— Exercise description —
Starting at the first line of the data, print every line up to and including the one with "[Black/Blue] (86, 648)", but no pictures.

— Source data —
********************
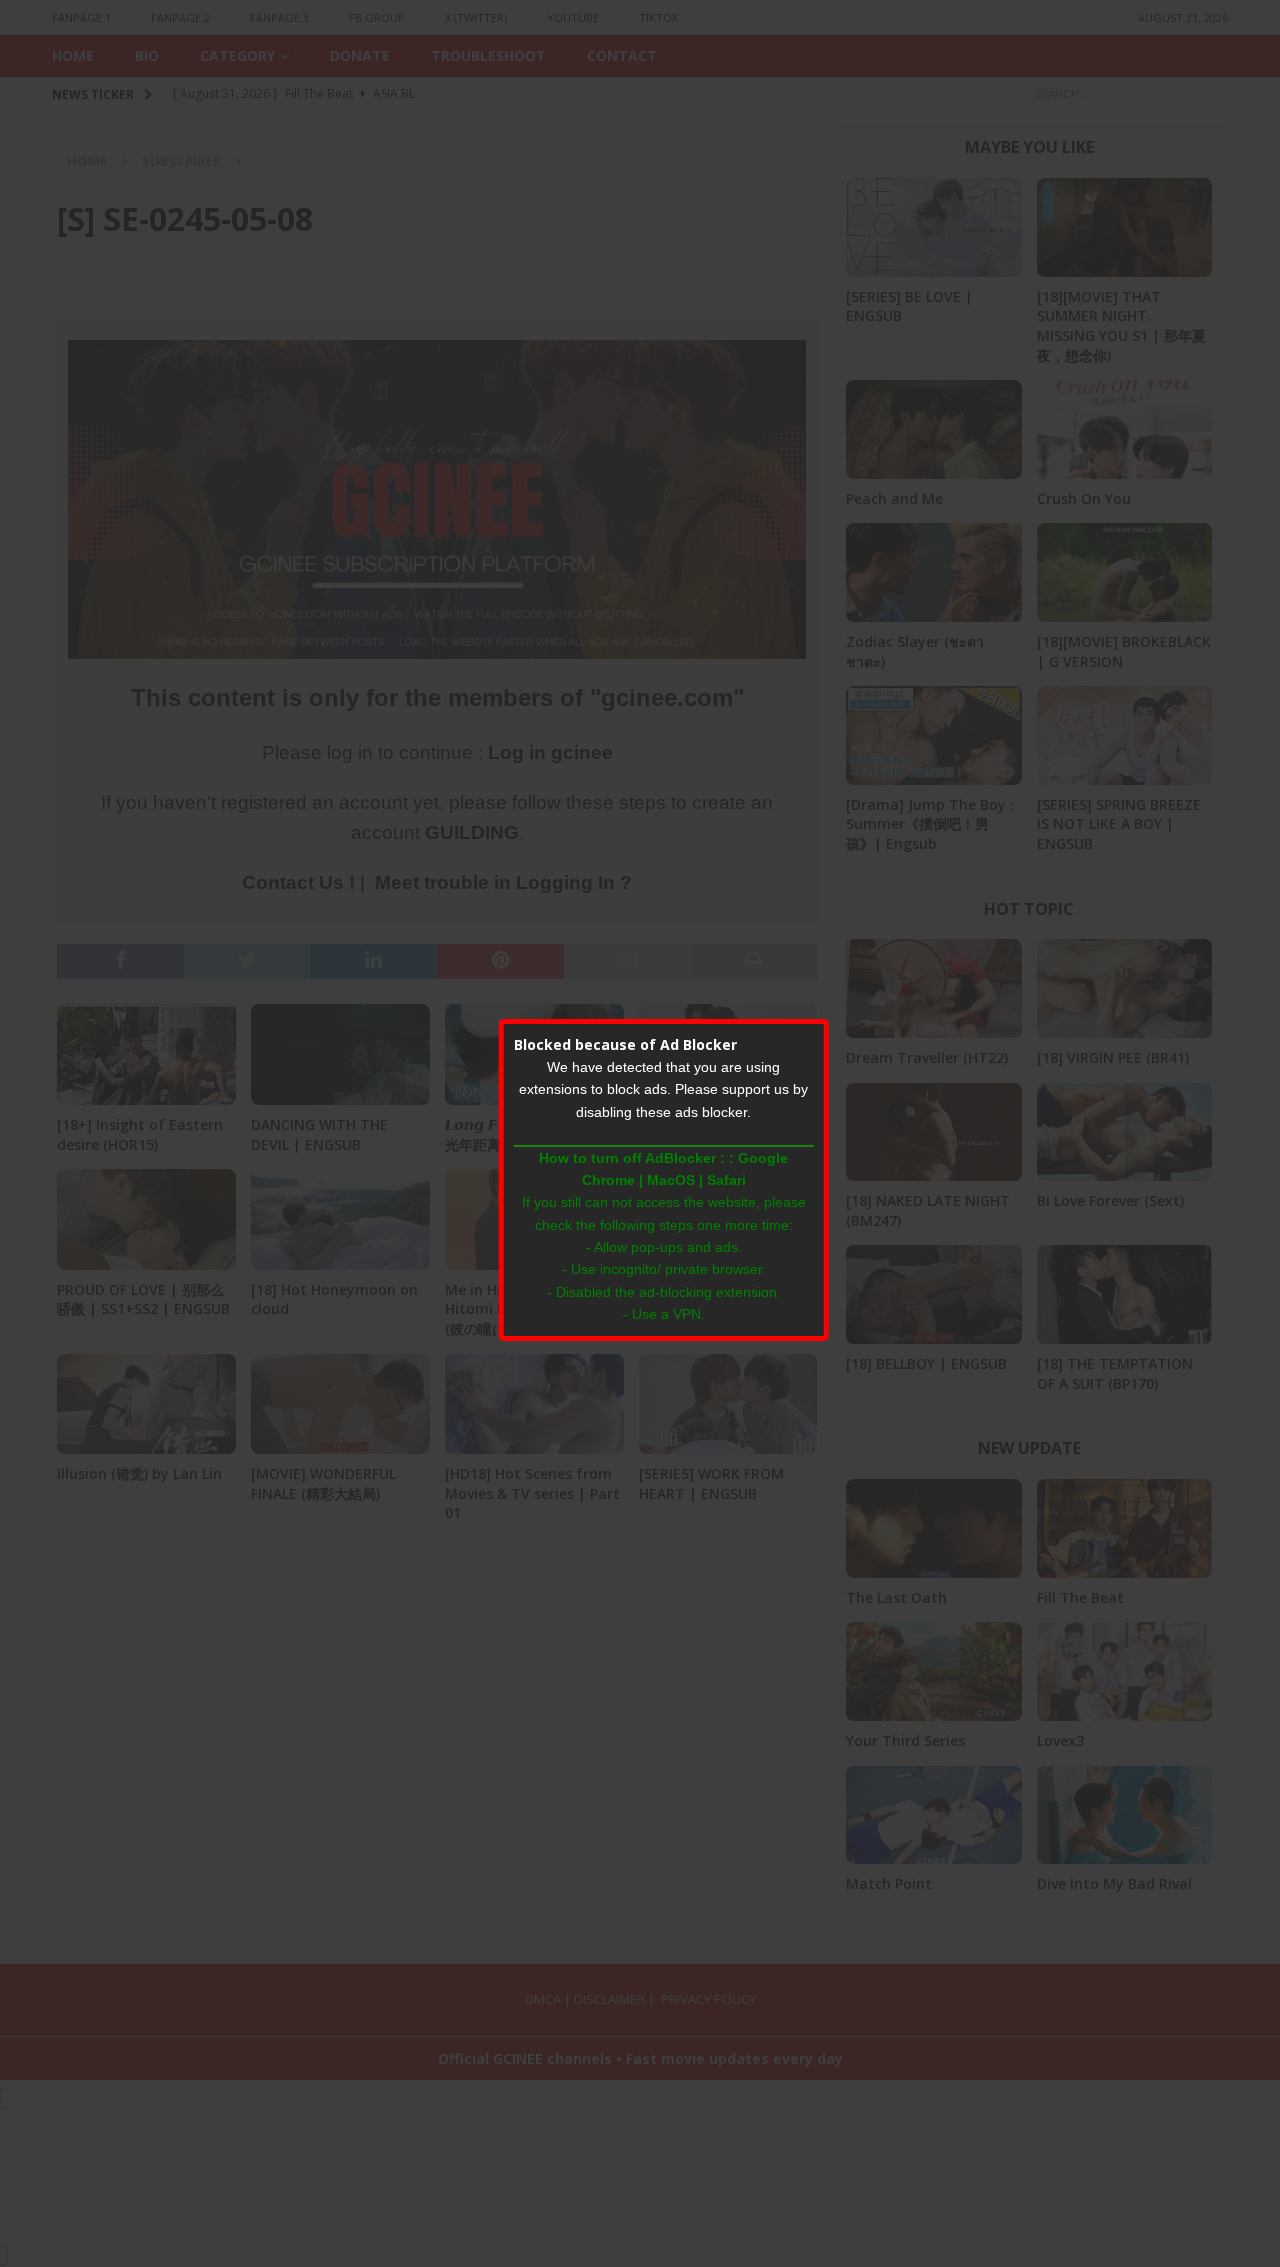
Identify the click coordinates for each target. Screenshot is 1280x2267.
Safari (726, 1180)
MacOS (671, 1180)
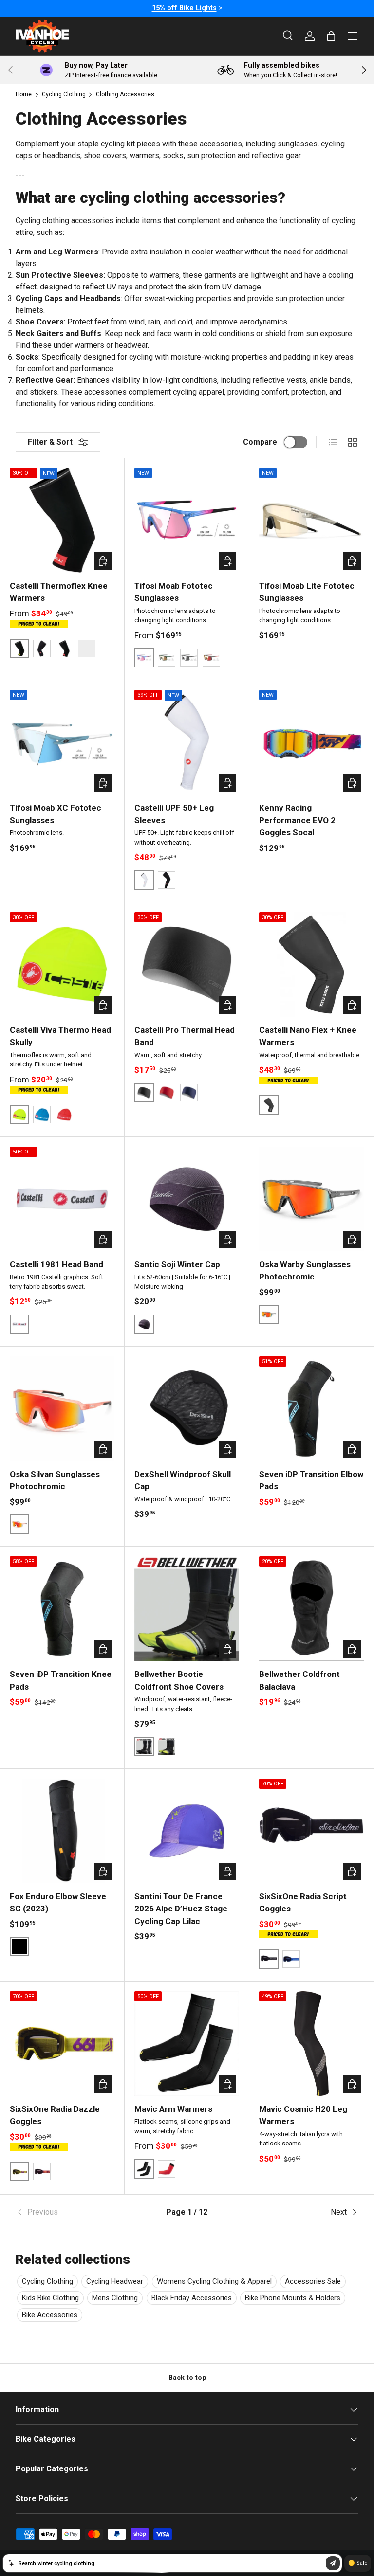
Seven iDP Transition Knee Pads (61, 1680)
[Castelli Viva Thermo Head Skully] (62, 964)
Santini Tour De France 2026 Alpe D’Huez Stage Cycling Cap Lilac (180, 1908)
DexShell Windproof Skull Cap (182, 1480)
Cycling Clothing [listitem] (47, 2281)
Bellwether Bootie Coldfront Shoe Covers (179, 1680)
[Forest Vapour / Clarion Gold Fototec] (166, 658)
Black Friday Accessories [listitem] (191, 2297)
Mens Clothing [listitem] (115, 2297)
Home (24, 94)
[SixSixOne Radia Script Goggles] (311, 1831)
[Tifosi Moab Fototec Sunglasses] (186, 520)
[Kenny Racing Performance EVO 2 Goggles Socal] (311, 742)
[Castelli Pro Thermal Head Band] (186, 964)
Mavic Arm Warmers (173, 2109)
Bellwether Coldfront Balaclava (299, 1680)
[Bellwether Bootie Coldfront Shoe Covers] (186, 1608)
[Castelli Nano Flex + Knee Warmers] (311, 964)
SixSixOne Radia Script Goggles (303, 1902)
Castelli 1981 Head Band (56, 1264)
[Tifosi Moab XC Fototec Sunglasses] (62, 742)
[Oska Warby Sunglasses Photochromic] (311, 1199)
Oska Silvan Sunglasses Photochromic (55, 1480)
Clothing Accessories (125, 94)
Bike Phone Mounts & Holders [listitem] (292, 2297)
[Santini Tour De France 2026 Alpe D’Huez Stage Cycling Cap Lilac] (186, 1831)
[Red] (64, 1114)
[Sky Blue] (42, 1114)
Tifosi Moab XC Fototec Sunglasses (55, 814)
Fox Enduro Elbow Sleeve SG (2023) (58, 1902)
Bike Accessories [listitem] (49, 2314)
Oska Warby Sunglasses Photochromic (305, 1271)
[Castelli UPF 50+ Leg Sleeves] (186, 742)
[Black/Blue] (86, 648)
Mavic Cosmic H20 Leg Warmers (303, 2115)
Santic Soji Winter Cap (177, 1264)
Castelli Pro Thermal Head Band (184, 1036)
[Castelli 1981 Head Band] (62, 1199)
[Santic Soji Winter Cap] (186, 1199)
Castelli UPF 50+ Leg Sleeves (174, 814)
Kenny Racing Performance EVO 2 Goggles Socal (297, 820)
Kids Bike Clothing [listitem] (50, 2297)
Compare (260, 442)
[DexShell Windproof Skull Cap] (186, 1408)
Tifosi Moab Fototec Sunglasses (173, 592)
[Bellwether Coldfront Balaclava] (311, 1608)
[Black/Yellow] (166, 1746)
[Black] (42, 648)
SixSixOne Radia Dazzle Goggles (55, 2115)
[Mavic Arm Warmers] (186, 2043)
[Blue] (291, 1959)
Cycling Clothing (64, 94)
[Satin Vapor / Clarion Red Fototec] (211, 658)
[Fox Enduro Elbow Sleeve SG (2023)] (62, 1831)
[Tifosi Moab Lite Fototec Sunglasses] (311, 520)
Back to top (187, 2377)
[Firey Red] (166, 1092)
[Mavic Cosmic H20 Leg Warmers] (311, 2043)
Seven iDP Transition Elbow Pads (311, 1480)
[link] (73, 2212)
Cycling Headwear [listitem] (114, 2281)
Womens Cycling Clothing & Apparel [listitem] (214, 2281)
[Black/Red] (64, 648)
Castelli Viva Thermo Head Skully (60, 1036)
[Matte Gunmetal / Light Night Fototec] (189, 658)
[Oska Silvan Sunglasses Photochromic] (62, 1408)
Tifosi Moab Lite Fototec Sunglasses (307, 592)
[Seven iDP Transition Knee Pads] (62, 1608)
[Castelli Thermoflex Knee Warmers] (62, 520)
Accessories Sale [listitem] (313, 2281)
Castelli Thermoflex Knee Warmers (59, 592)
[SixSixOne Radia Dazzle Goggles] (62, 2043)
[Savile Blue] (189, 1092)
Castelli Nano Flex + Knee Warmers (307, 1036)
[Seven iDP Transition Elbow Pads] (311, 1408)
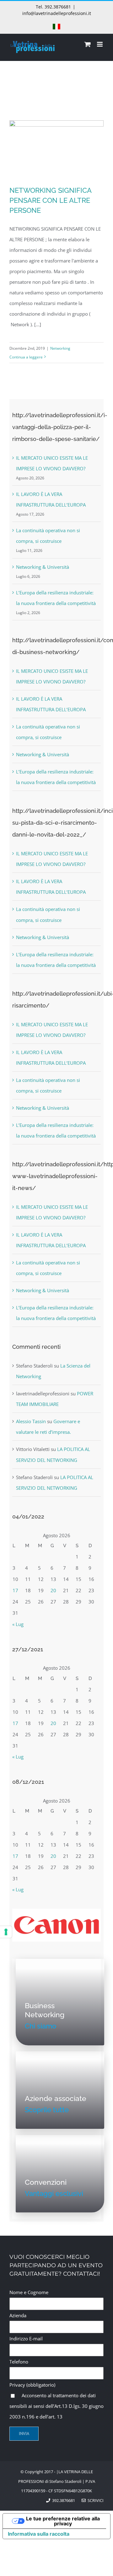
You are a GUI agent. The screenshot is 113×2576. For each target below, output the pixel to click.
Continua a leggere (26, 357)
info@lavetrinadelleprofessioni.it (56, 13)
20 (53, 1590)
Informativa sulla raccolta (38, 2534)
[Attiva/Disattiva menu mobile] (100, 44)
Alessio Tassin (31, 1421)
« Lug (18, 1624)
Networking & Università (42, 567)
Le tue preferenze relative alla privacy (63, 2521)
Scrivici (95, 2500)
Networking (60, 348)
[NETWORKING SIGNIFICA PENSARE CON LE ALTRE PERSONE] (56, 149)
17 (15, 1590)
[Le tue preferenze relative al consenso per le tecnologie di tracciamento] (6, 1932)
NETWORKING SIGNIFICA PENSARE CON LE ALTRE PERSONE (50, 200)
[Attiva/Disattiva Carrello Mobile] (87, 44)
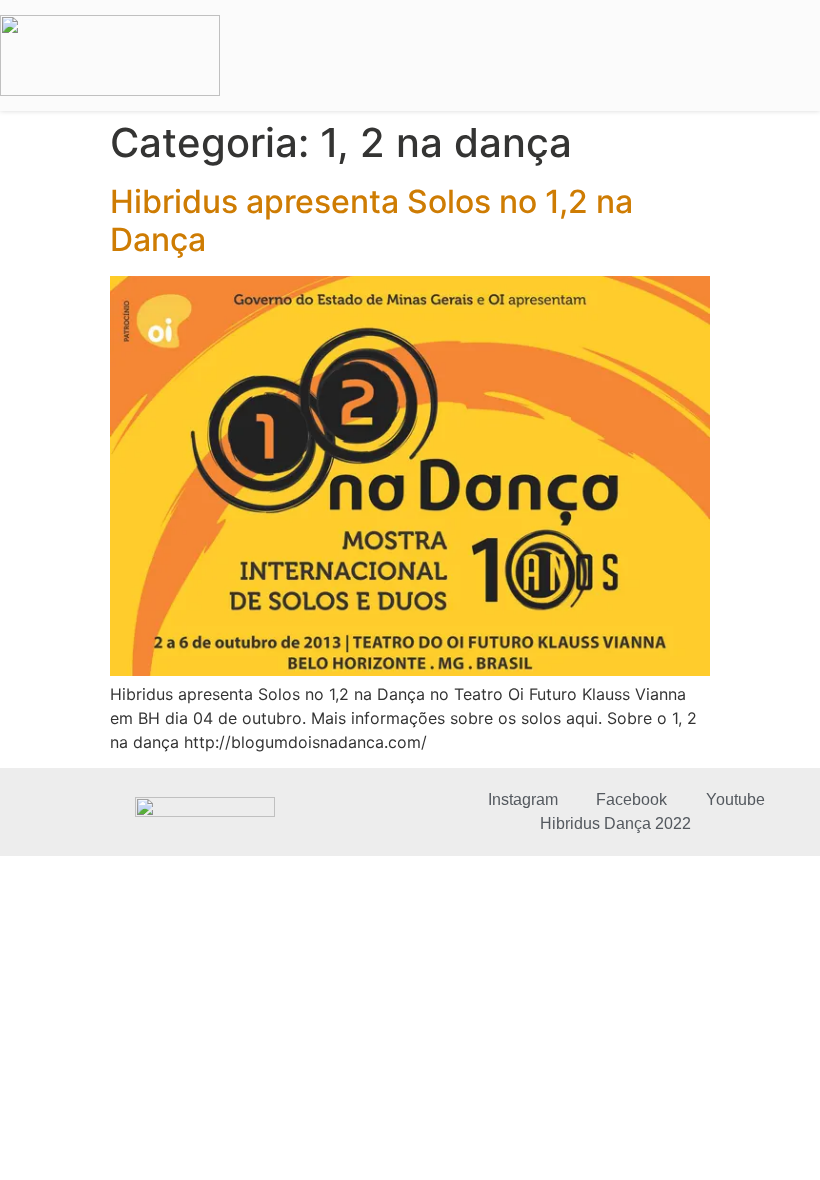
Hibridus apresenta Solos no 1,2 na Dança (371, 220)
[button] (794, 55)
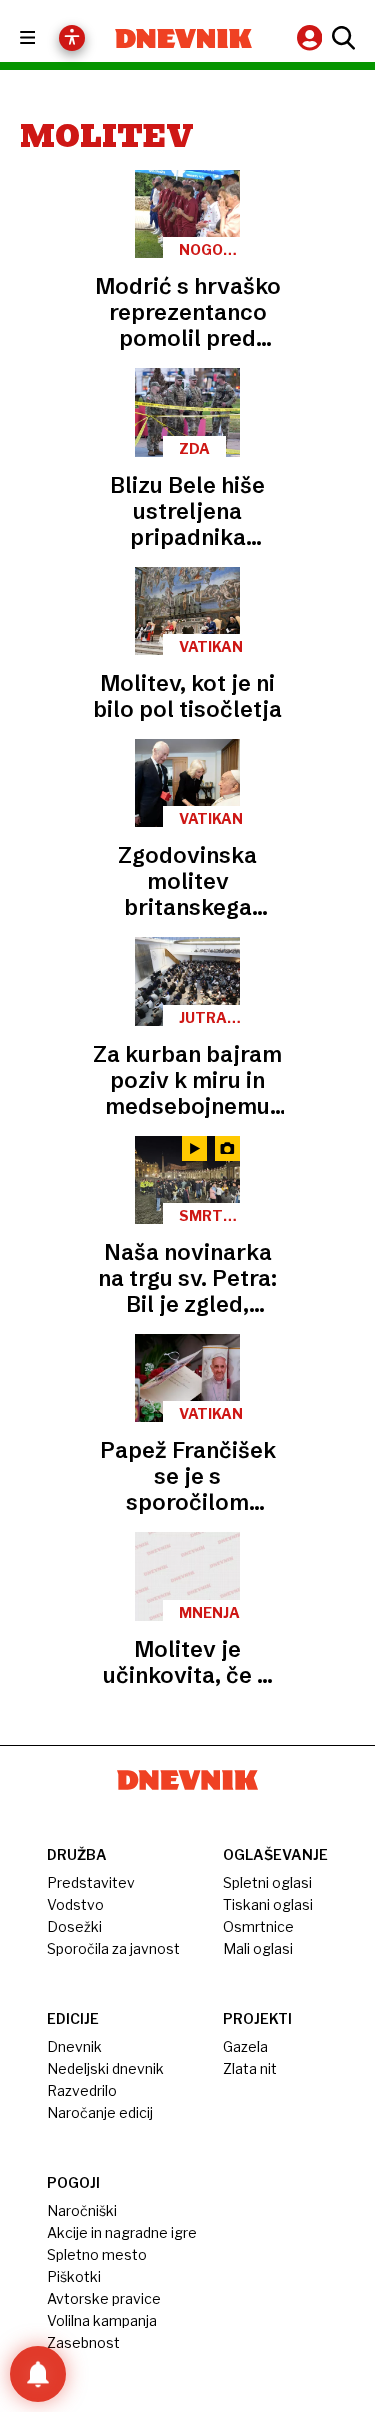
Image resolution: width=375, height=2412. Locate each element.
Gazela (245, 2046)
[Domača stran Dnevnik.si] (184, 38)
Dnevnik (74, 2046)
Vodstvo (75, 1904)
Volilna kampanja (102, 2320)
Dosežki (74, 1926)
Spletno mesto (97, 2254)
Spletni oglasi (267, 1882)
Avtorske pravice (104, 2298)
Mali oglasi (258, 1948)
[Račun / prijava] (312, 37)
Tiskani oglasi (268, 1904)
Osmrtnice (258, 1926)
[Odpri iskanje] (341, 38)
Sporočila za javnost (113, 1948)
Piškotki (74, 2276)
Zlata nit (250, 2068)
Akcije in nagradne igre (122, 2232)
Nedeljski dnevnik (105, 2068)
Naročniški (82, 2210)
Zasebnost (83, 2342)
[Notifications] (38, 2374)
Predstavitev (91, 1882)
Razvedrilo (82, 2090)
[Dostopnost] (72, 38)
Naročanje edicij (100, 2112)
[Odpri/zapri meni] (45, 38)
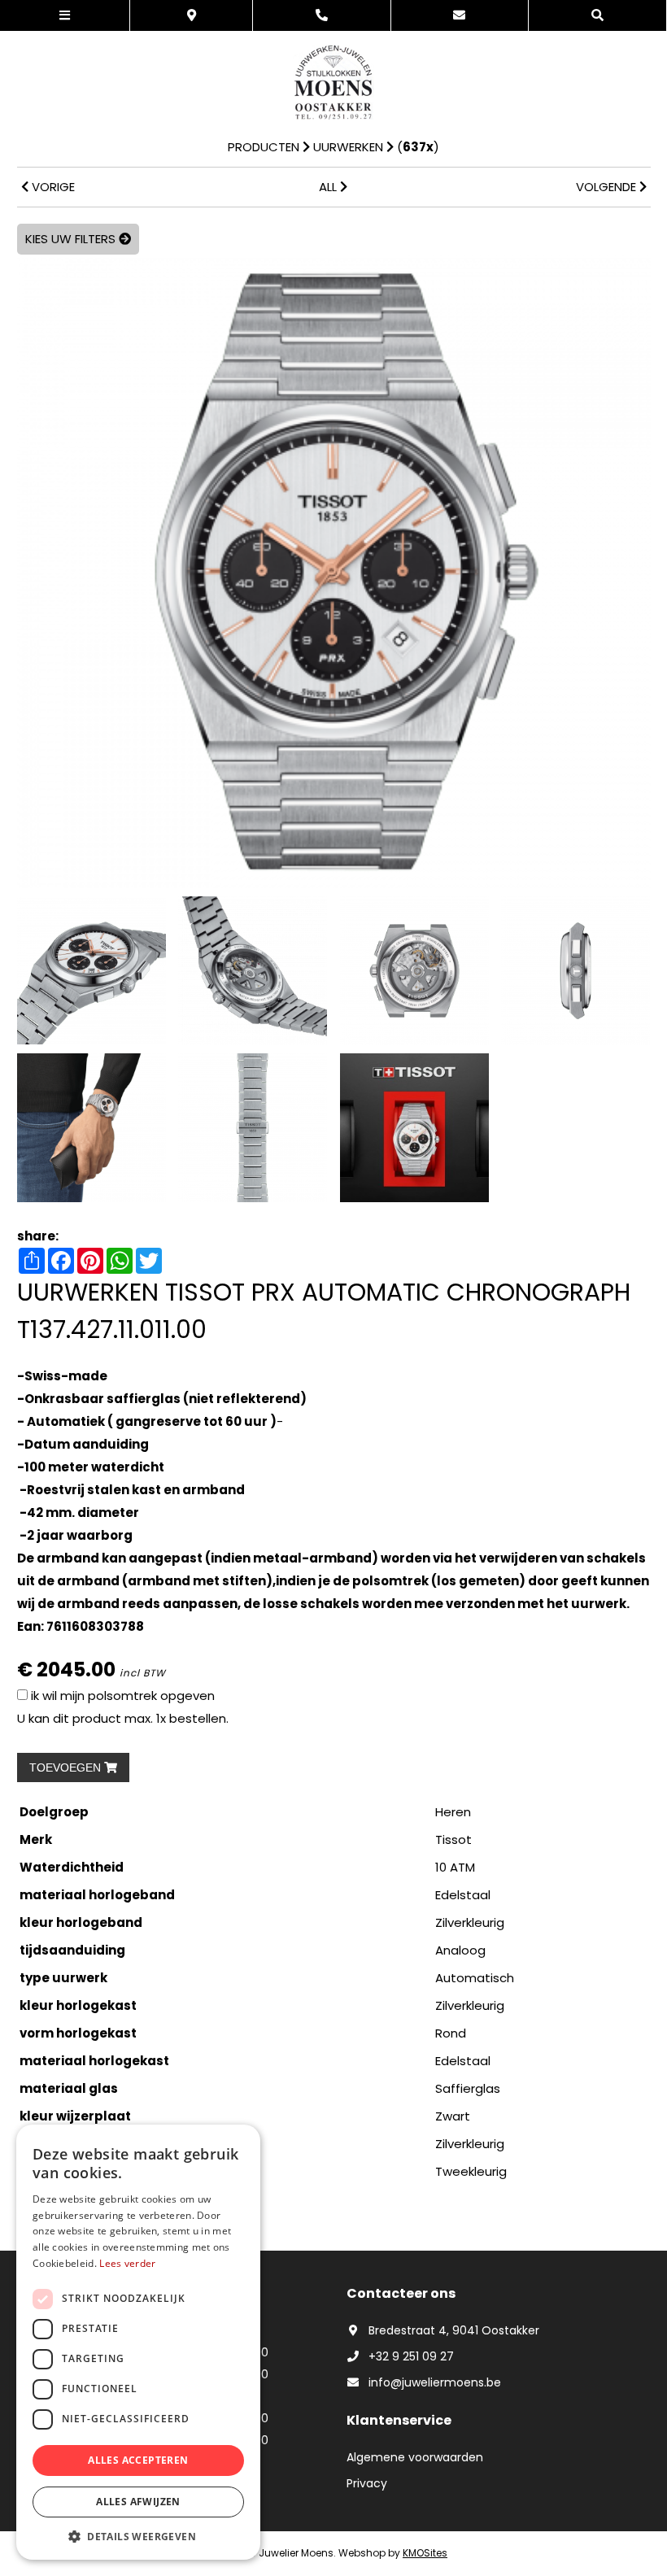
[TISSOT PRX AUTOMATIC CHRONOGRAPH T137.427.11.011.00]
********************
— Response to the task —
Identify the click coordinates for each target. Screenshot is 1280x2267.
Safari (726, 1180)
MacOS (671, 1180)
Seven iDP Transition Knee Pads (61, 1680)
[Castelli Viva Thermo Head Skully] (62, 964)
Santini Tour De France 2026 Alpe D’Huez Stage Cycling Cap Lilac (180, 1908)
DexShell Windproof Skull Cap (182, 1480)
Cycling Clothing [listitem] (47, 2281)
Bellwether Bootie Coldfront Shoe Covers (179, 1680)
[Forest Vapour / Clarion Gold Fototec] (166, 658)
Black Friday Accessories [listitem] (191, 2297)
Mens Clothing [listitem] (115, 2297)
Home (24, 94)
[SixSixOne Radia Script Goggles] (311, 1831)
[Tifosi Moab Fototec Sunglasses] (186, 520)
[Kenny Racing Performance EVO 2 Goggles Socal] (311, 742)
[Castelli Pro Thermal Head Band] (186, 964)
Mavic Arm Warmers (173, 2109)
Bellwether Coldfront Balaclava (299, 1680)
[Bellwether Bootie Coldfront Shoe Covers] (186, 1608)
[Castelli Nano Flex + Knee Warmers] (311, 964)
SixSixOne Radia Script Goggles (303, 1902)
Castelli 1981 Head Band (56, 1264)
[Tifosi Moab XC Fototec Sunglasses] (62, 742)
[Oska Warby Sunglasses Photochromic] (311, 1199)
Oska Silvan Sunglasses Photochromic (55, 1480)
Clothing Accessories (125, 94)
Bike Phone Mounts & Holders [listitem] (292, 2297)
[Santini Tour De France 2026 Alpe D’Huez Stage Cycling Cap Lilac] (186, 1831)
[Red] (64, 1114)
[Sky Blue] (42, 1114)
Tifosi Moab XC Fototec Sunglasses (55, 814)
Fox Enduro Elbow Sleeve SG (2023) (58, 1902)
Bike Accessories [listitem] (49, 2314)
Oska Warby Sunglasses Photochromic (305, 1271)
[Castelli UPF 50+ Leg Sleeves] (186, 742)
[Black/Blue] (86, 648)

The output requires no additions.